If you started a small business in 2020 there are a few things you should know to help yourself navigate the world of taxes.  New clients often come to me after the fact and tell me they started a business.  

My first question has to do with all things that you have to do from a housekeeping or bookkeeping side of things?  A short list follows that lists items that are often overlooked or are not given enough attention.   

  1. Do you have a set of books?  This is not a spreadsheet, but an actual software package such as Quickbooks with a chart of accounts for your business needs.   You have to keep the business activity separate from the personal activity.   A chart of accounts is a good way to categorize income and expenses.  My advice is to keep you chart of accounts simple as you can always add later.  It is much more professional to be able to produce a trial balance and general ledger if needed.   It shows a level of business acumen and sophistication.   
  2. Did you set up the business as a single member LLC?  You need to register with the Secretary of State in your resident state.   There is a good website that will help you with questions in this area.  Go to www.LLCuniversity.com.  
  3. Did you apply for a Tax ID with the IRS?  You can do so online.  Need to complete Form SS-4.
  4. Did you open a business bank account to deposit revenue and pay invoices?
  5. Banks like to issue a business debit card with a business checking account.  This is a convenient way to charge business expenses when needed and generate fees for merchant services.  Help out your accountant with these charges that you incur.  The information listed on the bank statement is abbreviated and could lead to miscoding of expenses on your books if you do not pay attention.  Was the debit charge for gas or food as an example.   I have seen business owners also use the business debit card for personal purposes.  You are complicating your life and the life of your accountant.   Personal expenses are not deductible as business expenses and are considered draws if paid using the business debit card if not reimbursed.  
  6. Help your accountant to code any disbursements that might have special treatment such as a purchase of an asset or if you have organization costs of forming the business.  
  7. Remember that you have to pay taxes on the income that the business generates.  At the Federal level you have income taxes as well as self-employment taxes

On the income at a rate of 15.3% combined employer and employee portion of FICA and Medicare. You should plan to set aside money to make estimated tax payments.  The Federal and State estimates are due quarterly.  Talk to your accountant to address this area before you are in a cash bind.  This is often overlooked in starting a business. Your business is not a free lunch.  
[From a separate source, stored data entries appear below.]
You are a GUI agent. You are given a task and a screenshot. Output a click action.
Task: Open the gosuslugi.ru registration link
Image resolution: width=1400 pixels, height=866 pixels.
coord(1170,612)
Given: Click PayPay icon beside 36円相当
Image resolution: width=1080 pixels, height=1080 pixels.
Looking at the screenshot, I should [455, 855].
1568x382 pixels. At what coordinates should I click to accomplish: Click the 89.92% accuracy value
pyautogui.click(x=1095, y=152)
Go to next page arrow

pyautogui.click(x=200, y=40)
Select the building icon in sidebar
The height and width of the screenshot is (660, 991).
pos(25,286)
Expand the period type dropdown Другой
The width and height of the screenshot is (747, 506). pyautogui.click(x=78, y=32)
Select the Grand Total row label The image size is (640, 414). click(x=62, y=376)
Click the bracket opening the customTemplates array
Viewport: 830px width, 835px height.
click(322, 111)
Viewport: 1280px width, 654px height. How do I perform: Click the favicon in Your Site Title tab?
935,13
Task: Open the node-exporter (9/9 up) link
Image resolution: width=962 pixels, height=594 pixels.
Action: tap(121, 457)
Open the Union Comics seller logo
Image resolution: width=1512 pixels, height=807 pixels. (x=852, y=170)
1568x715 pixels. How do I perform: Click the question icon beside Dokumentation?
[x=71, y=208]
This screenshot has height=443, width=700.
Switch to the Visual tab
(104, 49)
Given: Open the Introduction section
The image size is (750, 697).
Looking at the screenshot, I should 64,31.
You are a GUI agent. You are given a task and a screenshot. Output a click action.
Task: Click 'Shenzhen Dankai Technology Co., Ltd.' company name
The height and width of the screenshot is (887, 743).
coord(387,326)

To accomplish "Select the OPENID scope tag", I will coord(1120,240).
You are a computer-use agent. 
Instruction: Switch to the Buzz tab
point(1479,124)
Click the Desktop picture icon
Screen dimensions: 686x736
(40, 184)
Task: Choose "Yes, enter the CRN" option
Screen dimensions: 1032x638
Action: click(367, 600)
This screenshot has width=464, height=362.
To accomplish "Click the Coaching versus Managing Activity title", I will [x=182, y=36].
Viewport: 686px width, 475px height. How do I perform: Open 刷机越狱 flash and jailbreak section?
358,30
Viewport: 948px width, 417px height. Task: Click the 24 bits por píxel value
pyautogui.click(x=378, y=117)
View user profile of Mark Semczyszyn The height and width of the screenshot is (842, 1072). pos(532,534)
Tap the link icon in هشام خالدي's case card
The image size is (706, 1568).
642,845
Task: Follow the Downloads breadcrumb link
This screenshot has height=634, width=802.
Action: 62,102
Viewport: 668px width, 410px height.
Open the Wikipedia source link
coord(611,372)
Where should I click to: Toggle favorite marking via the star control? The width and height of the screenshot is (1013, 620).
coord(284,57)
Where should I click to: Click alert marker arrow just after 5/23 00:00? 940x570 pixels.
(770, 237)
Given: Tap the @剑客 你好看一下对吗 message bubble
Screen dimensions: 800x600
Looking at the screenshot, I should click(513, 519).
If you want to be in business, then you must act like you are in business.  The above points are necessary, and I speak from years of experience.

Now turning to some tax planning ideas for this year.

  • Defer income-Cash basis businesses (accounting method) defer billing and collections for products or services until year-end.  
  • Accelerate expenses-by paying business expenses by year-end.  Business credit card activity is deductible in the year charged rather than paid.
  • Home Office deduction-The TCJA suspended the home office deduction for employees who work from home.  However, this deduction still applies if you are self-employed and have a home office that is used primarily for business activities.   The simplified safe harbor method gives you $5 per sq. ft times the amount of square footage dedicated to your home office.   This is an easy deduction to take and I recommend this method over the more involved regular method.  Give your accountant the square footage and he or she will take care of the rest.     
  • Acquire assets before year end-Business assets have favorable expensing provisions when you purchase fixed assets and place them in service before year end.  Be careful with business computers, gigabit routers, or monitors.  Is the asset a mix of business and personal use?  Check with your accountant on the rules!!  
  • Setup a retirement plan.  If you are self-employed, consider setting up a SEP IRA.  You have until the tax filing deadline, including extension, to set up this kind of retirement plan and make contributions for the year.  There are other plans such as Solo 401k plans for a business owner if you have no employees.  This is something to think about if your business has grown and you have the cash flow to fund retirement.   Seek out advice in this area and also how you want to invest your money for retirement.